Ulm. Im Ulmer Prozess um einen antiziganistischen Anschlag im Mai 2019 wurde am Mittwoch, 23. September, nach 16 Verhandlungstagen das Urteil über die fünf Angeklagten verkündet. Alle fünf wurden wegen Vertreibung beziehungsweise gemeinschaftlicher Nötigung in 45 Fällen nach Jugendstrafrecht verurteilt. Alle Strafen wurden auf Bewährung ausgesetzt. Das teilte der Verband Deutscher Sinti und Roma mit.

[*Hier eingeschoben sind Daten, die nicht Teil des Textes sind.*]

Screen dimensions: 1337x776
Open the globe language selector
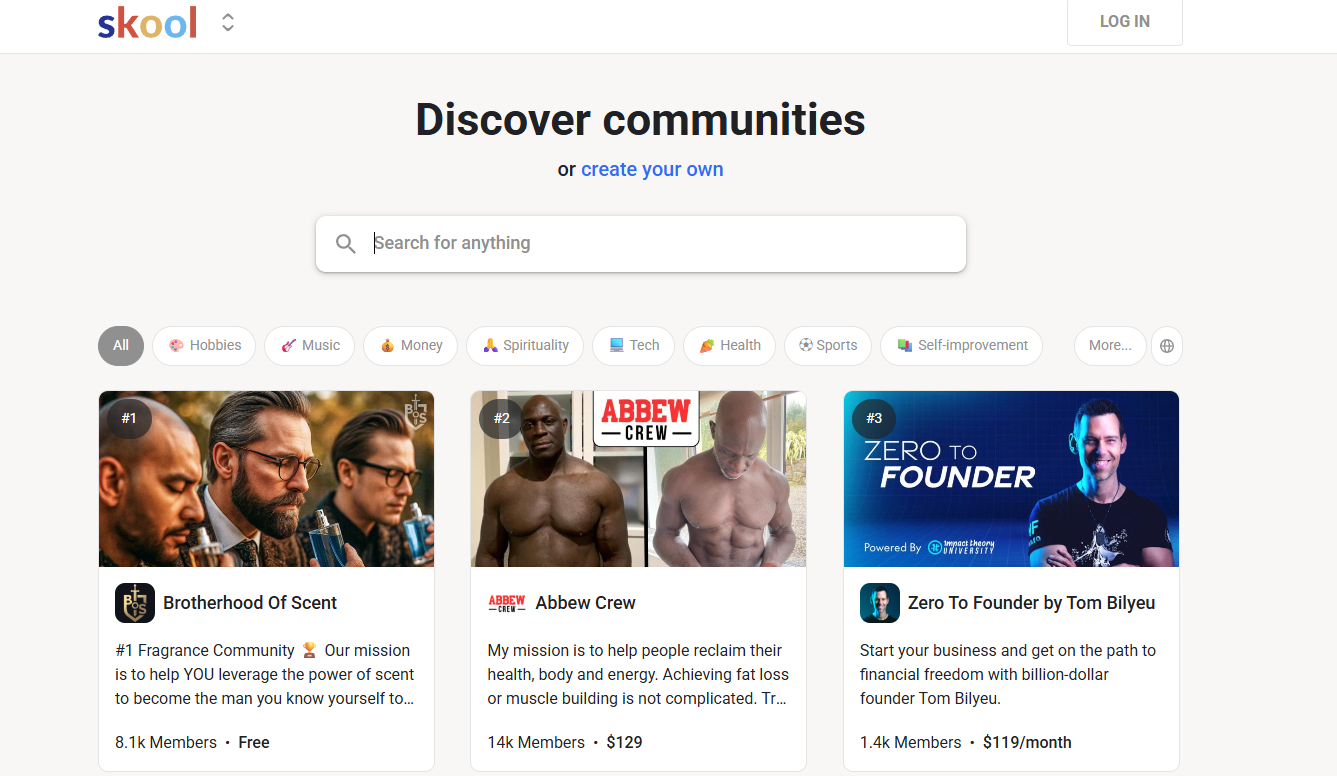(1167, 345)

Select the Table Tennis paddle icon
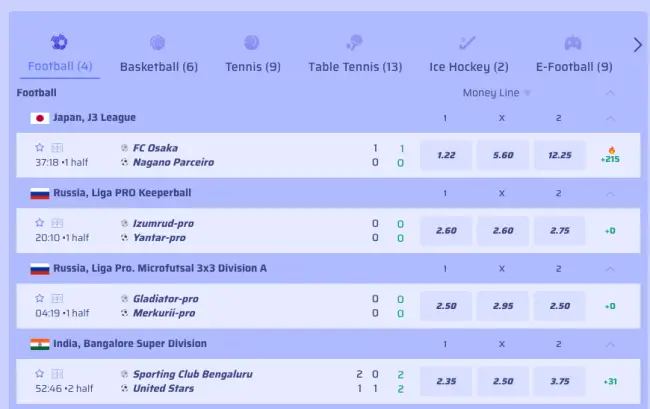coord(354,43)
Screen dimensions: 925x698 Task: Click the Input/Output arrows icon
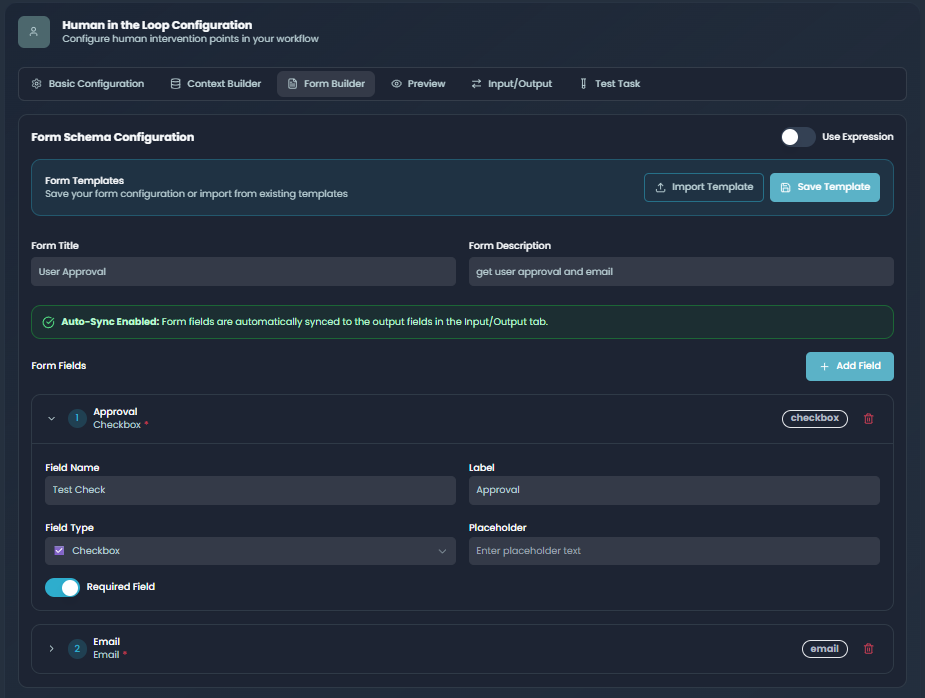[x=475, y=84]
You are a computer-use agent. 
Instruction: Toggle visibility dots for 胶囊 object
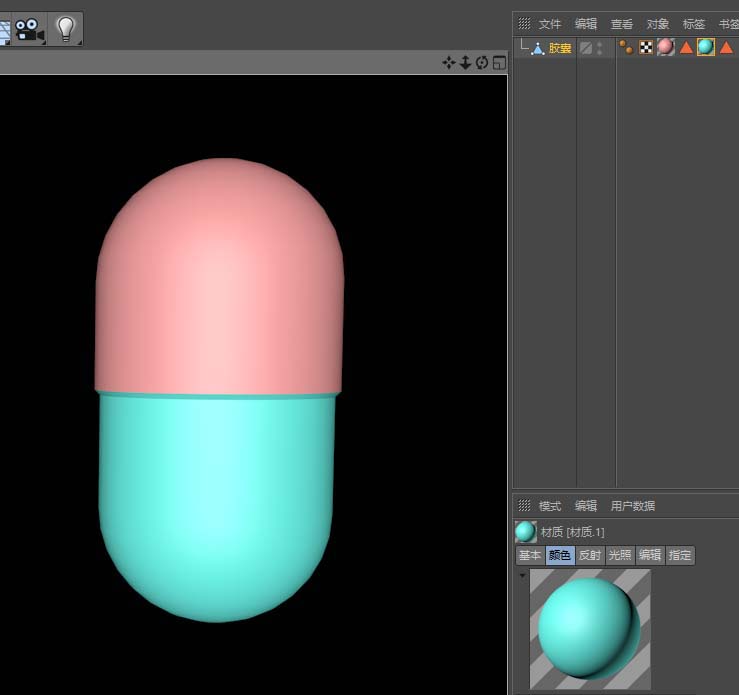click(600, 48)
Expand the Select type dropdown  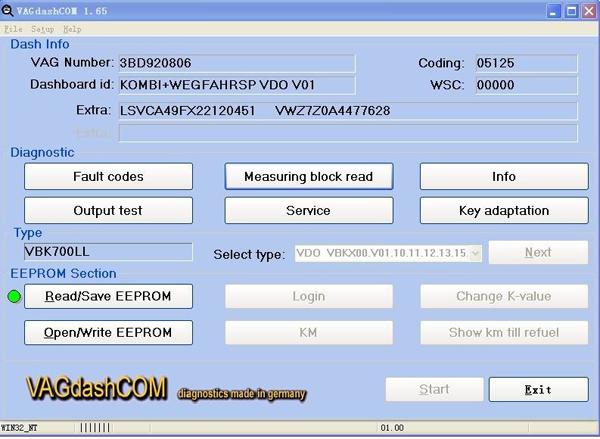coord(475,253)
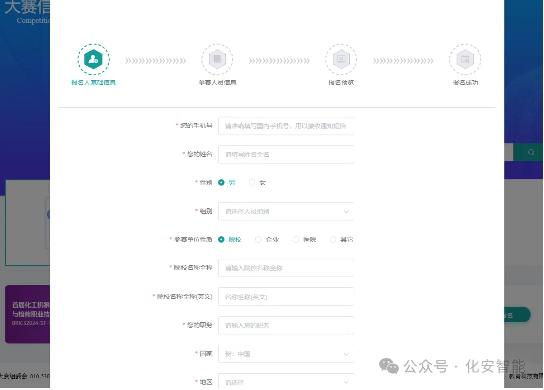544x390 pixels.
Task: Click the purple competition card on left
Action: (27, 314)
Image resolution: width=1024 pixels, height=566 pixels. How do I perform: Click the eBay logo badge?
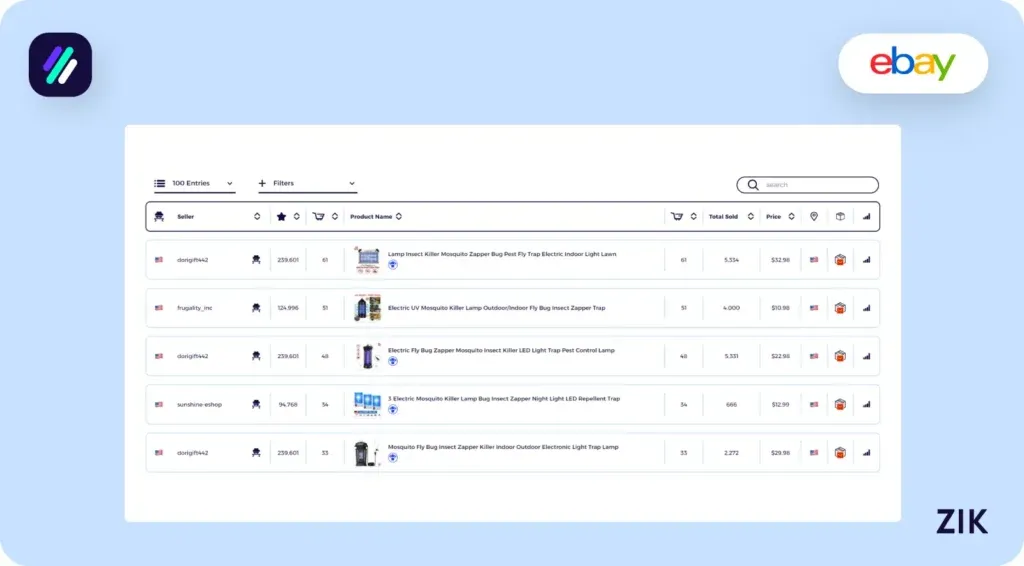[x=912, y=64]
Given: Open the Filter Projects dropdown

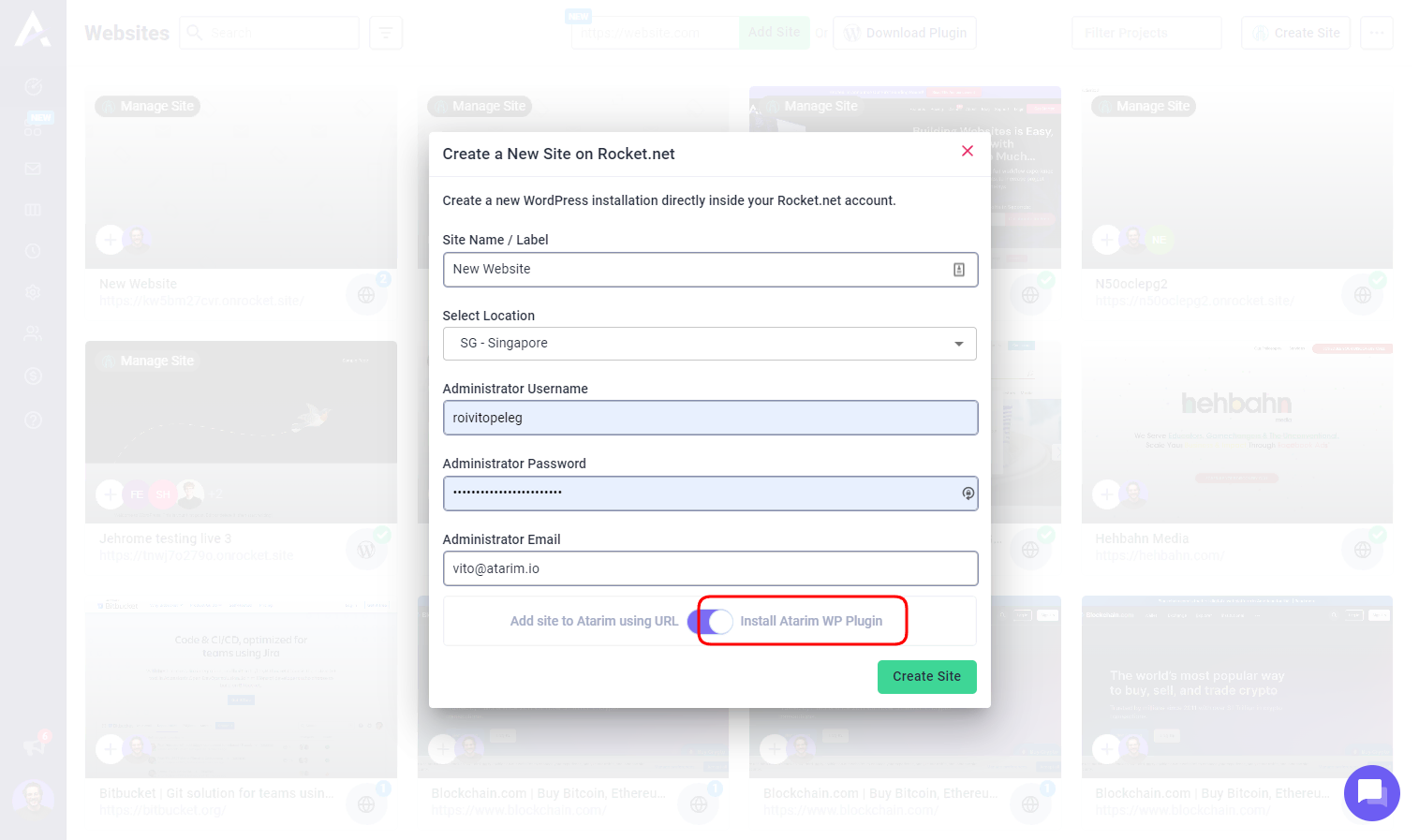Looking at the screenshot, I should click(x=1146, y=33).
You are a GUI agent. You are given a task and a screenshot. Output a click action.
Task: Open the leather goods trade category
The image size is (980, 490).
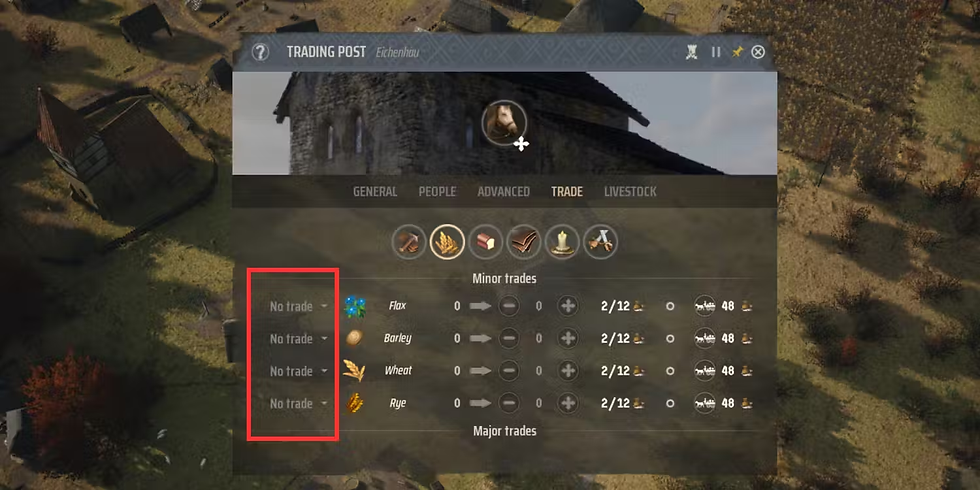[x=524, y=242]
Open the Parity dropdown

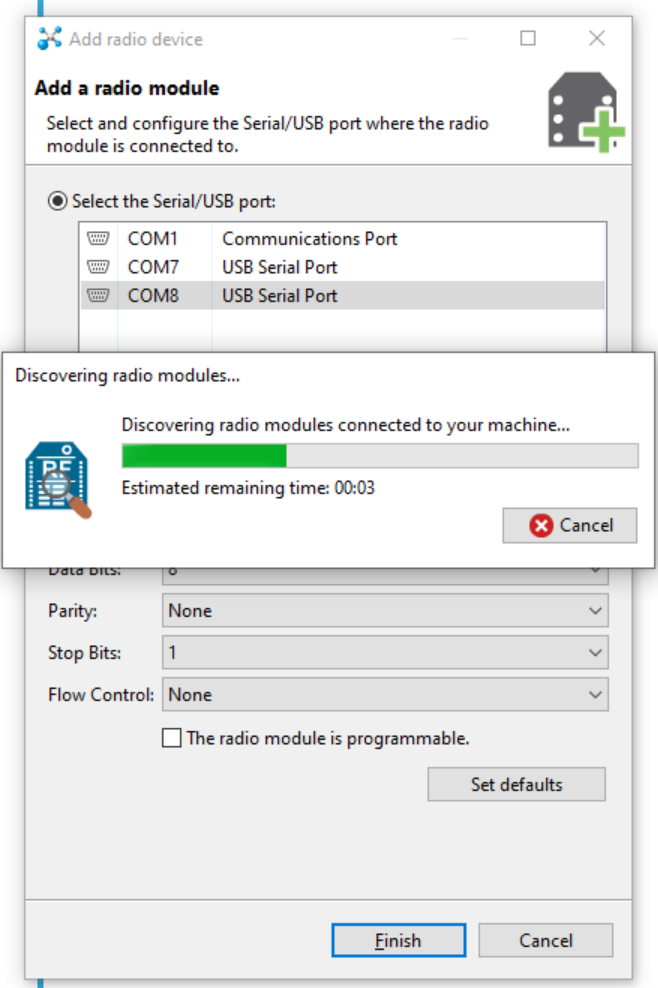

Die Kammer habe betont, dass die Motivation der Tat Fremdenfeindlichkeit, Rassismus und Antiziganismus gewesen sei, als in Dellmensingen eine Fackel auf einen Wohnwagen geworfen wurde (siehe „Brandanschlag auf Sinti-Familie„). Auch zum jetzigen Zeitpunkt hätten die Angeklagten diese Neigungen aufgewiesen. Für eine Verurteilung wegen versuchten Mordes und versuchter Brandstiftung hätten aber objektive Indizien gefehlt. Alle Angeklagten wurden verpflichtet, die KZ-Gedenkstätte Dachau zu besuchen und danach einen zehnseitigen, handschriftlichen Bericht anzufertigen über ihre Erfahrungen, Gefühle und Eindrücke.
Zwei der Angeklagten wurden dazu verurteilt, Geldstrafen in Höhe von 1200 Euro an die Hildegard-Lagrenne-Stiftung zu zahlen. Die Stiftung wurde 2012 von Angehörigen der nationalen Minderheit der Sinti und Roma gegründet und setzt sich für Bildung, Inklusion und Teilhabe von Sinti und Roma in Deutschland ein.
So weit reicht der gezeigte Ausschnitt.